Please copy out the part of the records that opens with the line containing "The height and width of the screenshot is (768, 1366)." and closes with the line containing "edit menu is located at coordinates (76, 34).", substituting "pair of values" for "coordinate pair" and keeping everything else unchanged.

%%

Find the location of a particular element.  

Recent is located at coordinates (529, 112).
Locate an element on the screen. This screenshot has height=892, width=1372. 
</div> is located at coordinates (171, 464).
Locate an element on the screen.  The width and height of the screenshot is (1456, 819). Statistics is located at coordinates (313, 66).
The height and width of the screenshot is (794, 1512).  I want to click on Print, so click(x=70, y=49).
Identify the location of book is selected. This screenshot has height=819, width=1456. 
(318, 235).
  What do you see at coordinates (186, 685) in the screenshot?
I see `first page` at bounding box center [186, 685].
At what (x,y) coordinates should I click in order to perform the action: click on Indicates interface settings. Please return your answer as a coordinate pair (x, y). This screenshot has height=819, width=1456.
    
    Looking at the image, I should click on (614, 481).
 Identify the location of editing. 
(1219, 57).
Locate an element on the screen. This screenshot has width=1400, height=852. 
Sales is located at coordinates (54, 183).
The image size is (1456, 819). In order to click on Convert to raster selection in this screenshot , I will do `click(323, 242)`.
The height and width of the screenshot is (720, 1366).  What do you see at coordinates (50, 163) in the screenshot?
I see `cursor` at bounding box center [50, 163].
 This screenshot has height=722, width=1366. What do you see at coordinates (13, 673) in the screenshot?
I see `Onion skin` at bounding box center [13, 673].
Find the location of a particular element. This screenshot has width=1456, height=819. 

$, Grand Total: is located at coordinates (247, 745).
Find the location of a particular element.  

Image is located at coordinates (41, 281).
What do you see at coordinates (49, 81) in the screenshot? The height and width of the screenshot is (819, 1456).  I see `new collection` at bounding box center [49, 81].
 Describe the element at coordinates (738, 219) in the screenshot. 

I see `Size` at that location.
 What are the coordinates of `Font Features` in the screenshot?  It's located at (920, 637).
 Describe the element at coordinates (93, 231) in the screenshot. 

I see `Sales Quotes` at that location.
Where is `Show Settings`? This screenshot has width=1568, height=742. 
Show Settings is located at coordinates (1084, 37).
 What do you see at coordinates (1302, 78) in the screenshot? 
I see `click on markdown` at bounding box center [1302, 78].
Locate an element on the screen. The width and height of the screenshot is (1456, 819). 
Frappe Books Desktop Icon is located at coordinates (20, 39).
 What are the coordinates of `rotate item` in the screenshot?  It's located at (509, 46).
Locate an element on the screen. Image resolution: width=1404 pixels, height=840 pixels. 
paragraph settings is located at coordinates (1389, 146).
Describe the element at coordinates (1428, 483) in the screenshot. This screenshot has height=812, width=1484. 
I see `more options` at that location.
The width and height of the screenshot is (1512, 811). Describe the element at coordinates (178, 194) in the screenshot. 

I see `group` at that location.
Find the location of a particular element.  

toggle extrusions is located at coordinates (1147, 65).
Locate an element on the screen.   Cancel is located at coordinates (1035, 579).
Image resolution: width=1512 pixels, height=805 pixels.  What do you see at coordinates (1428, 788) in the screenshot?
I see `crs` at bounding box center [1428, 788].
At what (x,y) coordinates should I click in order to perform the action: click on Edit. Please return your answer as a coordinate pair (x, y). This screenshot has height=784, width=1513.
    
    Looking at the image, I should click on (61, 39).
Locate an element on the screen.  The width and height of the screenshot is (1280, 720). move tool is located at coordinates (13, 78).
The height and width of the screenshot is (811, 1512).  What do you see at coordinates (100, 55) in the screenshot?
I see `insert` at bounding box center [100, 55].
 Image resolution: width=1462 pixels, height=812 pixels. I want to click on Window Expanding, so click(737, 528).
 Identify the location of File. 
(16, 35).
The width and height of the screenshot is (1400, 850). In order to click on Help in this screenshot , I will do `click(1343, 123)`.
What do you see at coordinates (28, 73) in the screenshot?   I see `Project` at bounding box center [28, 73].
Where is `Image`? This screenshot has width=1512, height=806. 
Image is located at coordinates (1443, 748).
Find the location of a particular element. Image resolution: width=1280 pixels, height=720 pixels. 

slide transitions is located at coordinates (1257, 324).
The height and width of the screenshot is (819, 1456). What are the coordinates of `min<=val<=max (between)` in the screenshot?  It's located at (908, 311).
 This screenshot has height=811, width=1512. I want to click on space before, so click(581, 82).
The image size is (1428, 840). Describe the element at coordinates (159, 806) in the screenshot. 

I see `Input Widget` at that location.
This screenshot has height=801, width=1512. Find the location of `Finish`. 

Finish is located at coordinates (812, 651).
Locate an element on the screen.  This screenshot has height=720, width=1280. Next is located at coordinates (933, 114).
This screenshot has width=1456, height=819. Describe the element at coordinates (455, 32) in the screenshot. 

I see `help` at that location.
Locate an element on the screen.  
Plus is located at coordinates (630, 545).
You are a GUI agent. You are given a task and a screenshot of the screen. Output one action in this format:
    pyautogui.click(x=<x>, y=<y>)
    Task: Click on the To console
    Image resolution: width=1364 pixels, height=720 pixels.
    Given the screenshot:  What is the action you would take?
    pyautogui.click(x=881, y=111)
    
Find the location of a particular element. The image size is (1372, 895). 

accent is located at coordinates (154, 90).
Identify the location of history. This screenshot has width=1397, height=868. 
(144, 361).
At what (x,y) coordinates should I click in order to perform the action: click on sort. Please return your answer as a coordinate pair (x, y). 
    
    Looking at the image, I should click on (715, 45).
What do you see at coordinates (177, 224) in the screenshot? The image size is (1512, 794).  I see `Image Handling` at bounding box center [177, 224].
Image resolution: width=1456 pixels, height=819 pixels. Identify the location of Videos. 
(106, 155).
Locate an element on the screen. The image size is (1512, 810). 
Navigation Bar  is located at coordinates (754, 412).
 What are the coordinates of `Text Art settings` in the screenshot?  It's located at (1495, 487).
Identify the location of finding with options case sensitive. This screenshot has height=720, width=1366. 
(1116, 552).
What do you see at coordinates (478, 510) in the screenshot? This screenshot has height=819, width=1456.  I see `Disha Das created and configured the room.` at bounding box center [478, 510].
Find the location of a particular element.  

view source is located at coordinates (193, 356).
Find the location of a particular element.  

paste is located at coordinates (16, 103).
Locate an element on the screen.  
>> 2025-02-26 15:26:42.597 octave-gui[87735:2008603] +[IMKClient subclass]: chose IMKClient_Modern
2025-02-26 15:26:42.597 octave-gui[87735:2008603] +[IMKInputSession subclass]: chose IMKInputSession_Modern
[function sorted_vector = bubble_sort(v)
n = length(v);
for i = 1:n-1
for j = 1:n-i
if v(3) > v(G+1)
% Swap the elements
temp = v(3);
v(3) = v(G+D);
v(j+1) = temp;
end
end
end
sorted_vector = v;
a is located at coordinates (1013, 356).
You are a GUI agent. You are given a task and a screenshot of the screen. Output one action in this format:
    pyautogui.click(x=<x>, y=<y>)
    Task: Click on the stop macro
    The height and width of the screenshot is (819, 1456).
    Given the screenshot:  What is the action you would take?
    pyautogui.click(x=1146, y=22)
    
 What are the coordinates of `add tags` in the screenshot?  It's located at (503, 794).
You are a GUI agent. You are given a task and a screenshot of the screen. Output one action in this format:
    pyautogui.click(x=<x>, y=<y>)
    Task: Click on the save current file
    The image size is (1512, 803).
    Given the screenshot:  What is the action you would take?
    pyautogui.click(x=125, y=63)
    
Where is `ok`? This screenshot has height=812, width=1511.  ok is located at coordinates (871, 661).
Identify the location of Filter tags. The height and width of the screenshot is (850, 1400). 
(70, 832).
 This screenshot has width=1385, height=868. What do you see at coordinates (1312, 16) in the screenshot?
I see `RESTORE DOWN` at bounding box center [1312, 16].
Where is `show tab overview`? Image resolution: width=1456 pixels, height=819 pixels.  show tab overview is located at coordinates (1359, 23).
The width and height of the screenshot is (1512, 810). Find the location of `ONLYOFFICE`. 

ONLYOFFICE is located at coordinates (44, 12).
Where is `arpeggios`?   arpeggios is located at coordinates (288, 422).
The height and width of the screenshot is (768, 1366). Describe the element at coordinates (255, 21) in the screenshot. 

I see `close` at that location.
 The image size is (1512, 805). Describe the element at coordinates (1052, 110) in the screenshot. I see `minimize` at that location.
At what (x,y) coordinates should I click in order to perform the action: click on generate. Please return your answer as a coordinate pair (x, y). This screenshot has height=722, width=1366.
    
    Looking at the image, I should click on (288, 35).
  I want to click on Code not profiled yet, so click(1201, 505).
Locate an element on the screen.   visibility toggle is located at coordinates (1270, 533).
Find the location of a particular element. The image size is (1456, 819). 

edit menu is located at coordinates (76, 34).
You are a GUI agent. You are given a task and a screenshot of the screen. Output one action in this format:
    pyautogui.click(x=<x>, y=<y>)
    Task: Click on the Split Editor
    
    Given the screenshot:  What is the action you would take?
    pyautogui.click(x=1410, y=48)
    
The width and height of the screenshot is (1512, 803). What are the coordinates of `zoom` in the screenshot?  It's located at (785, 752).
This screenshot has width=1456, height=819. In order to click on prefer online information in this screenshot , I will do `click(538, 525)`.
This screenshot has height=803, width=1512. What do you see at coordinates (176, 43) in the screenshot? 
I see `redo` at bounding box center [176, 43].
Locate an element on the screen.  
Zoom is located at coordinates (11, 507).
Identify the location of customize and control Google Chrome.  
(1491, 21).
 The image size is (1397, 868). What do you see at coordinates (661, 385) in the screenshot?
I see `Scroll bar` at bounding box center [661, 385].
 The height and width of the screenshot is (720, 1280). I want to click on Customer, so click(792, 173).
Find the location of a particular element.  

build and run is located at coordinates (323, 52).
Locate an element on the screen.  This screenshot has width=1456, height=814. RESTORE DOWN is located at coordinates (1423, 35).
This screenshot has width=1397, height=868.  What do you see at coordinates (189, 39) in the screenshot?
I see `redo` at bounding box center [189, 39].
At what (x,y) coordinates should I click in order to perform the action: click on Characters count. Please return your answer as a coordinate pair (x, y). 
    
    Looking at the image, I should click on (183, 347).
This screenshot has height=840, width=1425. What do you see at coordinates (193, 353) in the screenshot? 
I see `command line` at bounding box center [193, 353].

%%

▸ The output:
The height and width of the screenshot is (768, 1366). Describe the element at coordinates (255, 21) in the screenshot. 

I see `close` at that location.
 The image size is (1512, 805). Describe the element at coordinates (1052, 110) in the screenshot. I see `minimize` at that location.
At what (x,y) coordinates should I click in order to perform the action: click on generate. Please return your answer as a pair of values (x, y). This screenshot has height=722, width=1366.
    
    Looking at the image, I should click on (288, 35).
  I want to click on Code not profiled yet, so click(1201, 505).
Locate an element on the screen.   visibility toggle is located at coordinates (1270, 533).
Find the location of a particular element. The image size is (1456, 819). 

edit menu is located at coordinates (76, 34).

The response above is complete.